Exercise description
Put the lines of the records into a numbered list, starting at the first line and ending after the line that contains "pyautogui.click(x=911, y=225)". Include both ends, skip any blank lines, and leave the pictures out.
* BEGIN Material for this exercise *
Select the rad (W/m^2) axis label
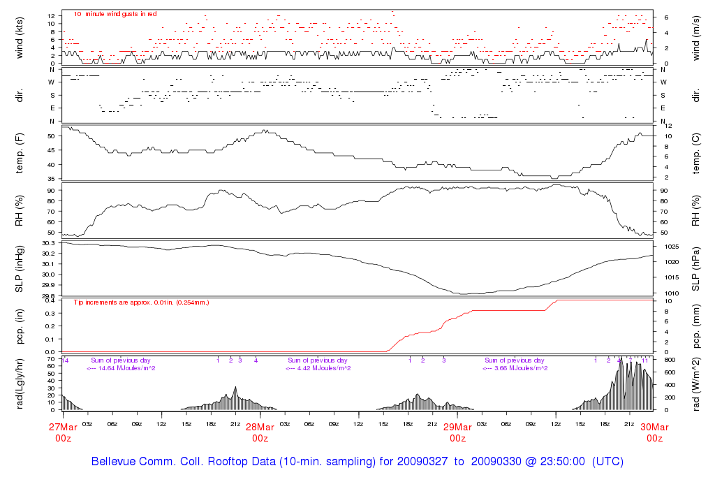 697,384
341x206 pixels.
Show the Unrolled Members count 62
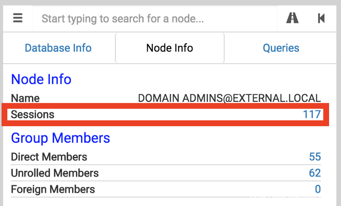pos(315,173)
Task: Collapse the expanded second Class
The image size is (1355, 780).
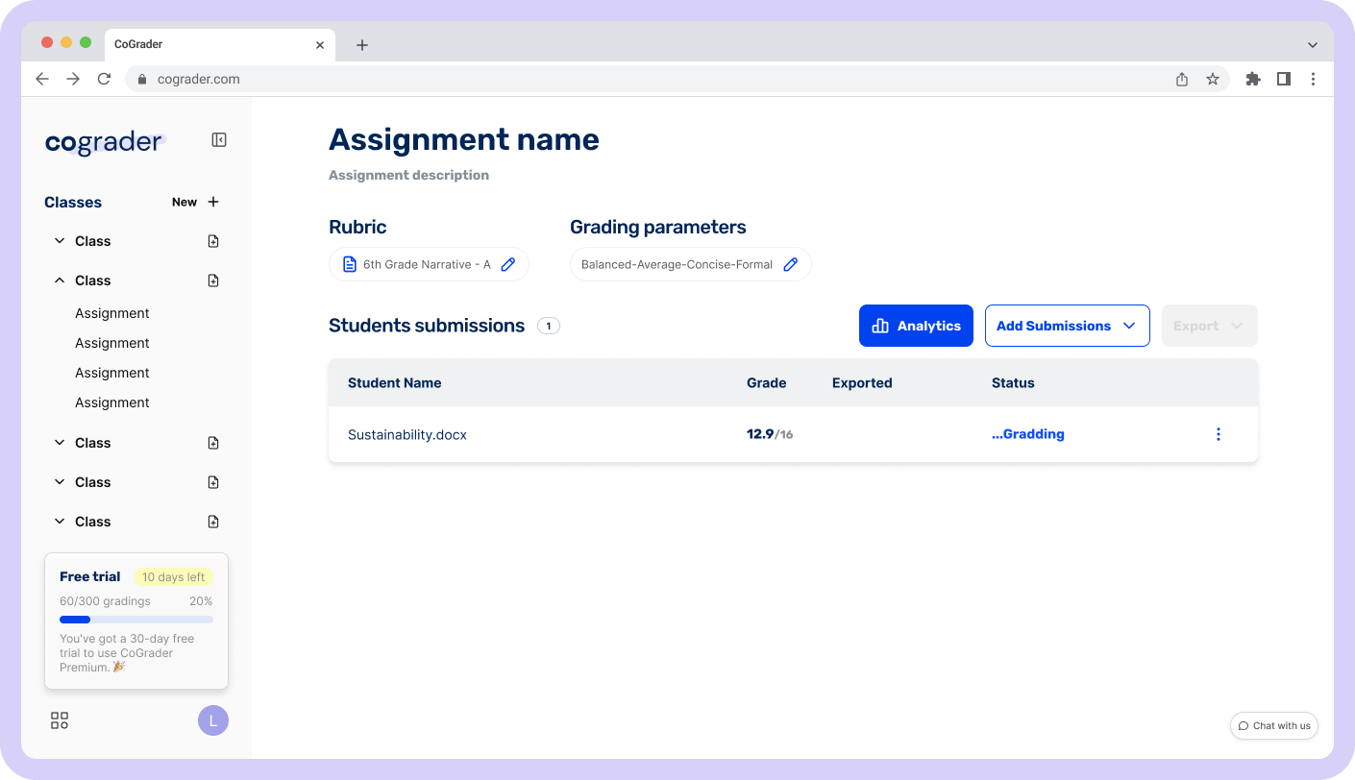Action: click(60, 280)
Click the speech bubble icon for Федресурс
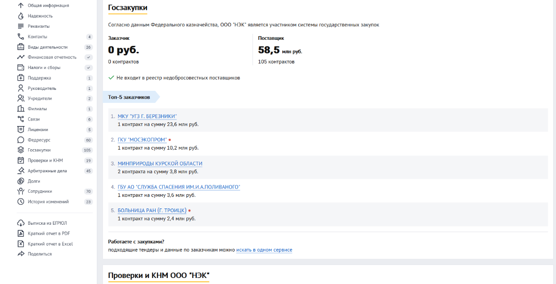 pyautogui.click(x=20, y=140)
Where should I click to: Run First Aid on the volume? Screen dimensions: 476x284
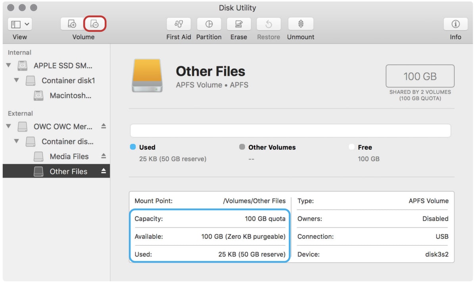click(179, 24)
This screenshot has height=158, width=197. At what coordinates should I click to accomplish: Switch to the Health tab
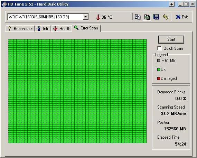point(62,29)
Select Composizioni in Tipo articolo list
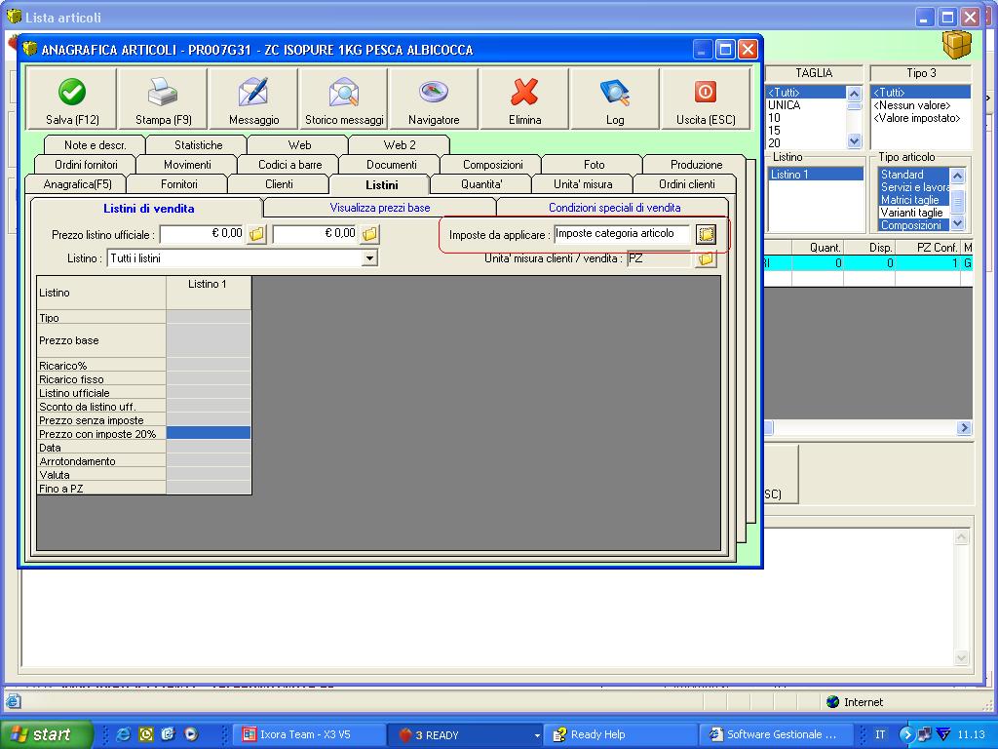 pyautogui.click(x=911, y=225)
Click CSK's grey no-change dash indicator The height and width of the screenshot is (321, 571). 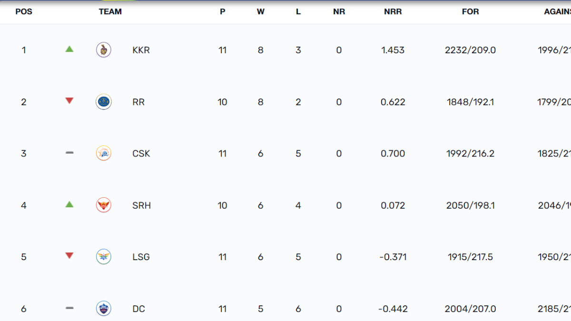click(x=69, y=153)
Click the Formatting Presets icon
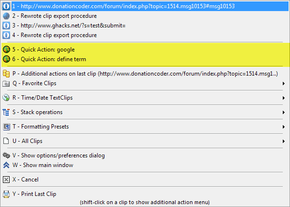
* END Material for this exercise *
Task output
1. Select the rad (W/m^2) axis label
2.  697,384
3. 341x206 pixels.
4. Show the Unrolled Members count 62
5. pos(315,173)
6. Task: Collapse the expanded second Class
7. The image size is (1355, 780).
8. Action: click(60, 280)
9. Click the speech bubble icon for Федресурс
10.  pyautogui.click(x=20, y=140)
11. Where should I click to: Run First Aid on the volume? Screen dimensions: 476x284
12. click(179, 24)
13. This screenshot has height=158, width=197. At what coordinates should I click to accomplish: Switch to the Health tab
14. point(62,29)
15. Select Composizioni in Tipo articolo list
16.  pyautogui.click(x=911, y=225)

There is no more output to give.